Class of 33 B′B′ 2200hp diesel-hydraulic locomotives

The British Rail Class 43 Warship, originally classified the D800 Warship, were diesel-hydraulic locomotives built by the North British Locomotive Company (NBL) from 1960 to 1962. They were essentially a subclass of the British Rail Class 42 with a different prime mover. They were numbered D833–D865.

==Classification==

The D800 series diesel-hydraulic 'Warship Class', of B-B wheel arrangement, was constructed by two different builders.

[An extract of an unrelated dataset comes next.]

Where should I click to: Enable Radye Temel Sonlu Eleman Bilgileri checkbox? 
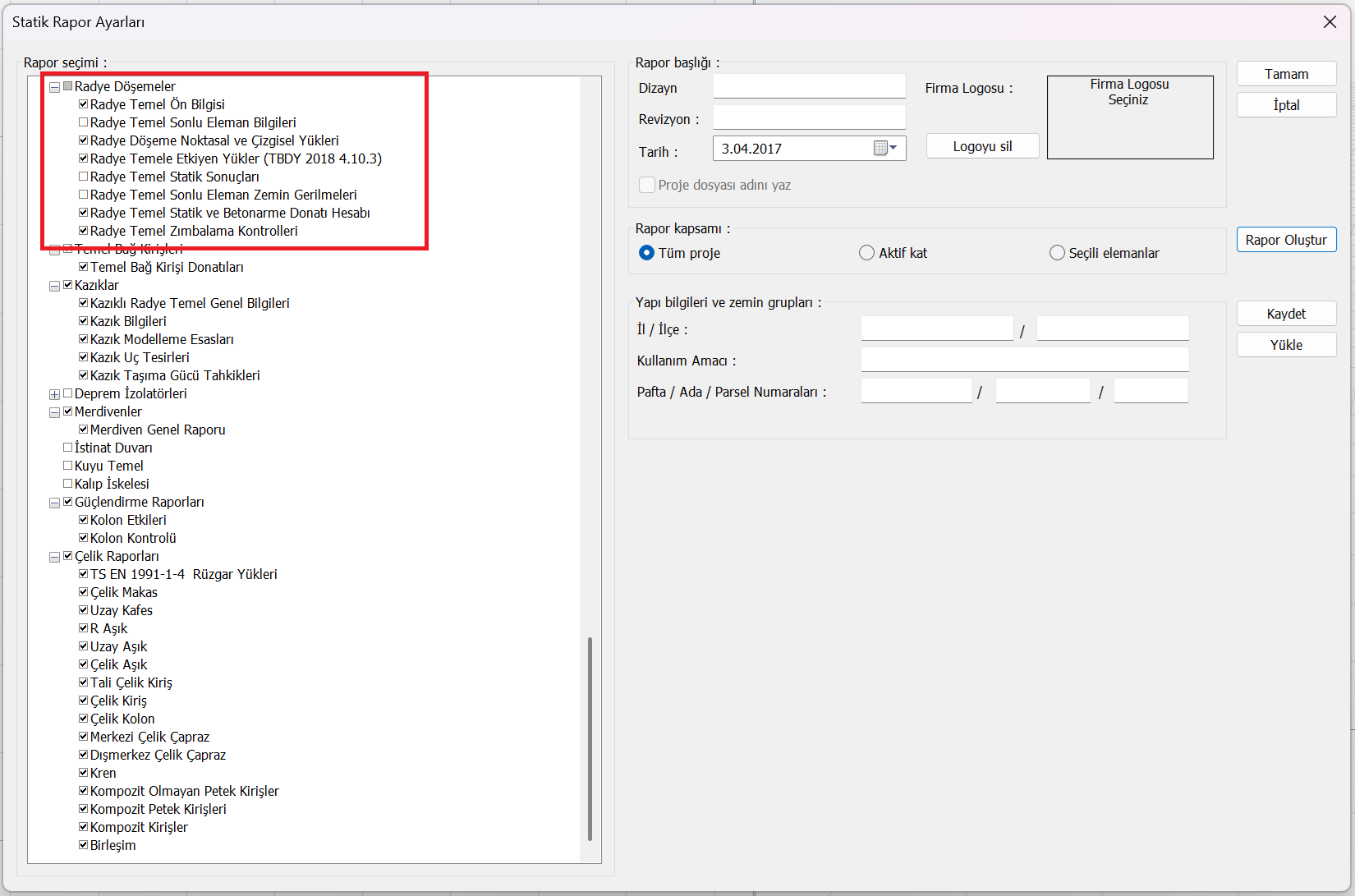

Those locomotives built by British Railways at Swindon Works were originally numbered D800-D832 and D866-D870. They were allocated Class 42 under the 1968 classification system, while those built by the North British Locomotive Company (NBL) were originally numbered D833-D865 and allocated Class 43. Because of their early withdrawal dates, neither the Swindon- nor the NBL-built locomotives carried TOPS numbers. More detail on factors common to both types can be found in the article on the Swindon-built British Rail Class 42.

==Mechanical details==

The NBL-built D800s differed mechanically from the Swindon-built batch: the Swindon locomotives used Maybach engines connected to Mekydro hydraulic transmissions whereas the NBL-built examples used MAN engines and Voith transmissions. NBL had entered into an arrangement with the German company MAN AG in the early 1950s to market MAN's engine designs in the UK: NBL was anxious to enter the diesel locomotive market, especially once it became apparent that British Railways would be seeking large quantities of such locomotives when the "Modernisation Plan" was announced. MAN were equally keen to obtain a slice of the UK market for themselves. The first results of this collaboration were the D600-D604 locomotives which failed to take advantage of the weight-saving potential of light alloy stressed-skin construction allied to hydraulic transmissions.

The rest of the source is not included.